** Begin Text **

As can be seen in Figure 1, annotations are not directly given to either word token or responses, but instead to the beforementioned centralized entity answers. We discuss this model again in Section 3.2.

3. Annotation in (Variationist) Linguistics and DiÖ

After having briefly established the research context and some basic technological background of DiÖ, this next section will briefly touch on annotations in linguistics in general before showcasing the annotation system(s) and logic deployed by DiÖ.

3.1 (Semi-)Automatic Annotations in Linguistics and DiÖ

Annotation in linguistics, which can be very broadly defined as the act of associating “descriptive or analytic notations with language data”  [Ide 2017, 2], usually falls into one of two general categories: there is, on the one hand, (semi-)automatic annotation, and manual annotation on the other. The (semi-)automatic approach is considered first. This kind of annotation is usually done with large corpora and is carried out using natural language processing tools, such as the python library spaCy ([Honnibal et al. 2020]) or the NLTK (“Natural Language Tool Kit”, [Bird et al. 2009]). These kind of annotations are usually – but not always – fairly one-dimensional. A prime example of these kinds of annotation processes is POS (“part of speech”) tagging, which usually associates a token with a label clarifying their part of speech function within a sentence. Table 1 showcases an example from the DiÖ-corpus for an utterance tagged for part of speech according to two different models – spaCy’s universal tagset and the Stuttgart-Tübing-Tagset, a tagset modelled for German ([Schiller et al. 1999]):
0029: für mich ist das schon normal dann in dem Fall .

** End Text **
** Begin Supplied data **

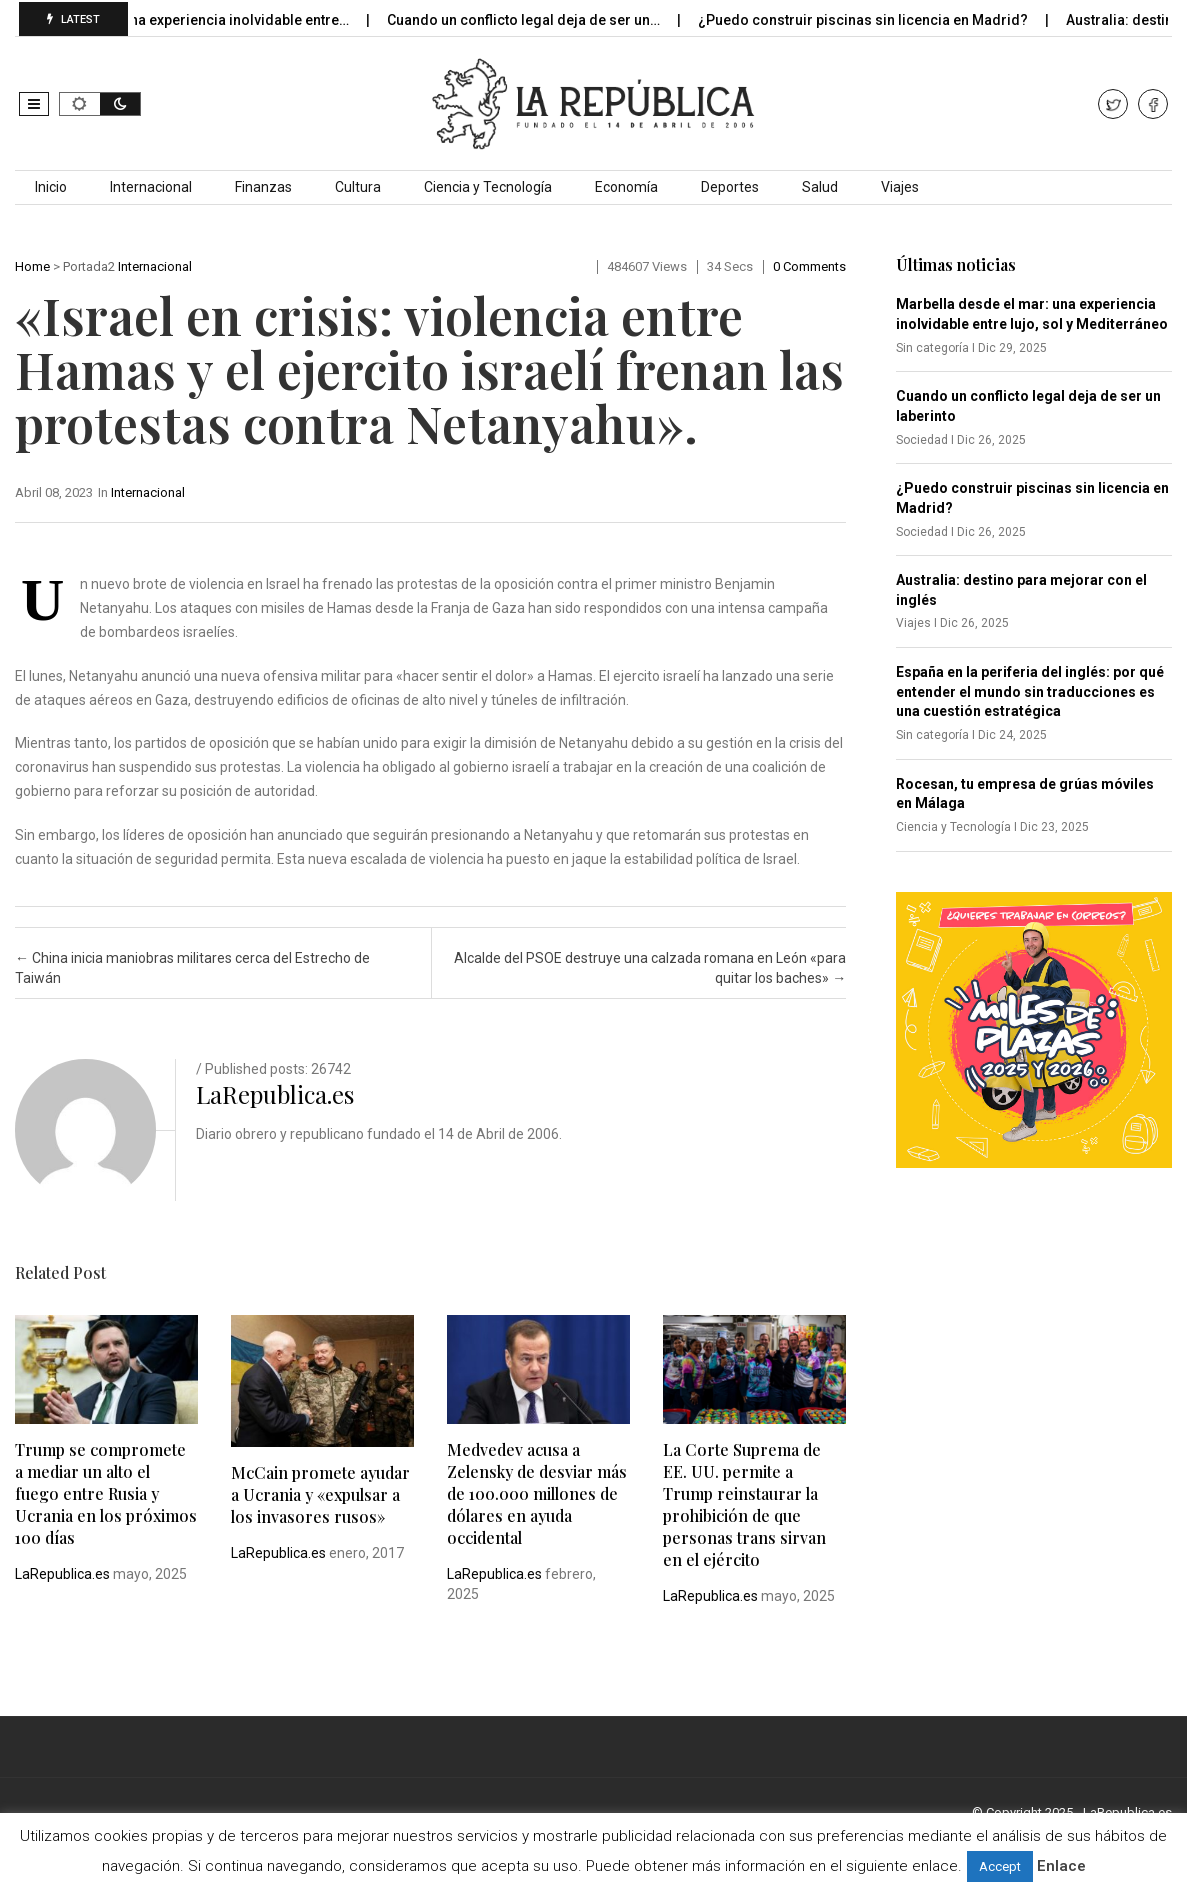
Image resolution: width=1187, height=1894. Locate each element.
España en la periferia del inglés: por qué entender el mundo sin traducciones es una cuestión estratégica (1030, 691)
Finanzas (263, 187)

** End Supplied data **

- **Challenge A**
In the text on linguistic annotation, condense the paragraph beginning "Annotation in linguistics, which can be very broadly defined" into a bulleted list that keeps its main facts.
- **Challenge B**
Translate this sentence from the text on linguistic annotation into French: "A prime example of these kinds of annotation processes is POS (“part of speech”) tagging, which usually associates a token with a label clarifying their part of speech function within a sentence."
- **Challenge C**
Give a continuation of the text on linguistic annotation, starting from the point at which it stops.

- **Task response A**
- Annotation in linguistics is broadly defined as associating "descriptive or analytic notations with language data" [Ide 2017, 2].
- It generally falls into two categories: (semi-)automatic annotation and manual annotation. The (semi-)automatic kind is discussed first.
- (Semi-)automatic annotation is usually applied to large corpora. It uses natural language processing tools such as the Python library spaCy [Honnibal et al. 2020] or the NLTK [Bird et al. 2009].
- Such annotations are usually, though not always, fairly one-dimensional.
- A prime example is POS (part of speech) tagging, which assigns a token a label for its part-of-speech function within a sentence.
- Table 1 shows an utterance from the DiÖ-corpus tagged under two models: spaCy's universal tagset and a tagset modelled for German [Schiller et al. 1999].

- **Task response B**
Un exemple type de ces processus d'annotation est l'étiquetage POS (« part of speech », partie du discours), qui associe généralement un token à une étiquette précisant sa fonction grammaticale au sein d'une phrase.

- **Task response C**
adposition pronoun auxiliary pronoun adverb adjective adverb adposition deteminer noun punctuation
preposition; circumposition left non-reflexive personal pronoun finite verb, auxiliary substituting demonstrative pronoun adverb adjective, adverbial or predicative adverb preposition; circumposition left definite or indefinite article regular noun sentence-final punctuation mark
English translation: for me is that pretty normal then in this case .
“for me, that is pretty normal then in such a case.”
Table 1. 
Example of an utterance from the DiÖ corpus, tagged for part of speech with two different models. Explanation of the labels added by the author.
As can be seen, every word (and punctuation) is associated with a specific label, which clarifies their part of speech function within the utterance. Within DiÖ, two different sets of labels are used – a “universal” (i.e. not language specific) part of speech tagging, and part of speech tagging specifically for German as based on the Stuttgart-Tübingen-Tagset ([Schiller et al. 1999]). Tagging was done automatically using SpaCy ([Honnibal et al. 2020]).
The annotations used here a very typical for these kinds of NLP-based automatic annotations. The labels appear straightforward, usually unambiguous and one-dimensional, and the process of assigning them to the individual tokens is opaque to most researchers. Different levels of granularity are observable: The tags designed for the German language provide a more granular approach to the classification. We can additionally observe a misassignment of a tag: the “ist” is wrongfully labelled as auxiliary or respectively finite auxiliary, when it is a full verb in this case (just as in the English translation).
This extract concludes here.